Fourth quarter highlights:(2)(5)

  • Total digital revenue was $36.2 million and represented 29.3% of our operating revenue.

  • Digital advertising revenue on a same property basis increased 2.5% in the quarter and represented 41.0% of total advertising revenue.

  • Revenue at TownNews increased 10.7% in the fourth quarter, excluding the 53rd week of operations in 2018, and revenue over the last twelve months totaled $22.6 million.

  • Subscription revenue on a same property basis decreased 4.6% in the quarter. Digital only subscribers increased 79.1% and now total 91,000.

  • Total revenues were $123.7 million in the fourth quarter, compared to $139.7 million in the prior year quarter. Excluding the impact of acquisitions and the 53rd week of operations last year, total revenue on a same property basis decreased 8.2%.

  • Net income totaled $1.3 million and Adjusted EBITDA(3) totaled $31.1 million. 

"We made great progress on our digital transformation in 2019, as we saw positive results in digital advertising, continued double-digit growth at TownNews and solid digital-only subscriber growth,” said Kevin Mowbray, President and Chief Executive Officer. “In the fourth quarter, total digital revenue, which includes digital advertising, digital subscription revenue and digital services revenue, totaled $36.2 million, or 29.3% of our total operating revenue. Digital advertising revenue comprised more than 40% of our total advertising revenue in the fourth quarter, and print advertising accounted for less than 30% of our total operating revenue. Also, based on third party research, we believe we capture more than twice the industry average in digital market share."

“Digital advertising revenue on a same property basis increased 2.5% in the fourth quarter due to an enhanced focus on local retail accounts and the expansion of our Amplified Agency,” said Mowbray. “Revenue at the Amplified Agency increased 28.6% compared to the prior year.”

“Revenue at TownNews increased 10.7% in the fourth quarter due to gains in market share, product enhancements and the acquisition of GTxcel’s CMS business; consistent with its eight year compounded annual growth rate of 10.9%,” Mowbray said. “We are really excited about the sustained, significant growth at TownNews, and we expect additional growth in 2020.”

“On the cost side, we made significant changes to our business in the fourth quarter that will have a significant impact into 2020,” said Tim Millage, Vice President, Chief Financial Officer and Treasurer. “Operating expenses were down 10.6% in the fourth quarter and cash costs(3) on a same property basis were down 8.1%. For the fiscal year, cash costs were down 5.9%, exceeding the upper bound of our previously announced guidance.

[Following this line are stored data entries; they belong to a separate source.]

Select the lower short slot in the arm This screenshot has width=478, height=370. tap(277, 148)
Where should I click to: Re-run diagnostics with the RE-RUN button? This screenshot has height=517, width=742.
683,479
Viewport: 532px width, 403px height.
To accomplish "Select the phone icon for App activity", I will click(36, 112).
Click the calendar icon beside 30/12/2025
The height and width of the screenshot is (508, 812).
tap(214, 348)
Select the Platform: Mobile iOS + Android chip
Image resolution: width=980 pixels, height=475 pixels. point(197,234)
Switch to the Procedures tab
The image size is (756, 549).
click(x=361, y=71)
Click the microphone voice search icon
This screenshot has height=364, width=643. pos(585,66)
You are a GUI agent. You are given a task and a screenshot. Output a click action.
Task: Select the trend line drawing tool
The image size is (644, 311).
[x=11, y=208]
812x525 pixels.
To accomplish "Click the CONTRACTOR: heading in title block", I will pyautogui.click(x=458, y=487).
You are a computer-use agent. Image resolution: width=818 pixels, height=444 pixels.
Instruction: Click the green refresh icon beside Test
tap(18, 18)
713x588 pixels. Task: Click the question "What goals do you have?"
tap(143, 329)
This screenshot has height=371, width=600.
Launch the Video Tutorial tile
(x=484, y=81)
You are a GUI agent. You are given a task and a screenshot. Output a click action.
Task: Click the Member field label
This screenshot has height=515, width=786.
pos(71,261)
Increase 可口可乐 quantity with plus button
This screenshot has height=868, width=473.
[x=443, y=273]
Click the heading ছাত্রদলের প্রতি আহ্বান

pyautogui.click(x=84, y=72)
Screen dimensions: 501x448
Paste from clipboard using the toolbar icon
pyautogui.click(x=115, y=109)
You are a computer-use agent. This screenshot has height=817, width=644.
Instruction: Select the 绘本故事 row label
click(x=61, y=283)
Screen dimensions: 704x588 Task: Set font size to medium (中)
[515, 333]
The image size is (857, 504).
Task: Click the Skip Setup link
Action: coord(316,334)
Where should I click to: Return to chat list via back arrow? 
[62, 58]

For 2020, we expect cash costs to be down between 5.5% and 6.5%.”

Fiscal Year 2019 Financial Highlights:(2)(5)

  • Total revenue was $509.9 million in the fiscal year compared to $544.0 million in the prior year. On a same property basis, revenue decreased 6.1%.

  • Total digital revenue was $144.6 million and increased 4.3% on a same property basis in fiscal year 2019. Digital advertising revenue on a same property basis increased 4.6%, digital-only subscription revenue increased 43.3% and digital services revenue, which is predominantly TownNews, increased 15.8%.

  • Revenue from the management agreement with BH Media Group totaled $12.6 million, compared to $1.3 million a year ago.

  • Net income totaled $15.9 million and Adjusted EBITDA(1) totaled $121.5 million.

  • Debt was reduced $41.2 million in 2019 and leverage, net of cash was 3.6x at September 29, 2019.

  • Monthly visits to Lee mobile, tablet, desktop and app sites averaged 73.9 million, and page views per visit, one metric we use to monitor engagement, increased 10.2%. 

FOURTH QUARTER OPERATING RESULTS(2)(5)

Operating revenue for the 13 weeks ended September 29, 2019 totaled $123.7 million, compared to $139.7 million in the prior year quarter. On a same property basis, revenue decreased 8.2% in the quarter.

Advertising and marketing services revenue decreased 13.1% on a same property basis. The decrease in advertising and marketing services revenue is due to softness in print advertising demand resulting in reduced advertising volume primarily from large retail, big box stores and classifieds. Partially offsetting print declines, digital advertising and marketing services revenue increased 2.5% on a same property basis to $24.6 million and represented 41.0% of total advertising revenue.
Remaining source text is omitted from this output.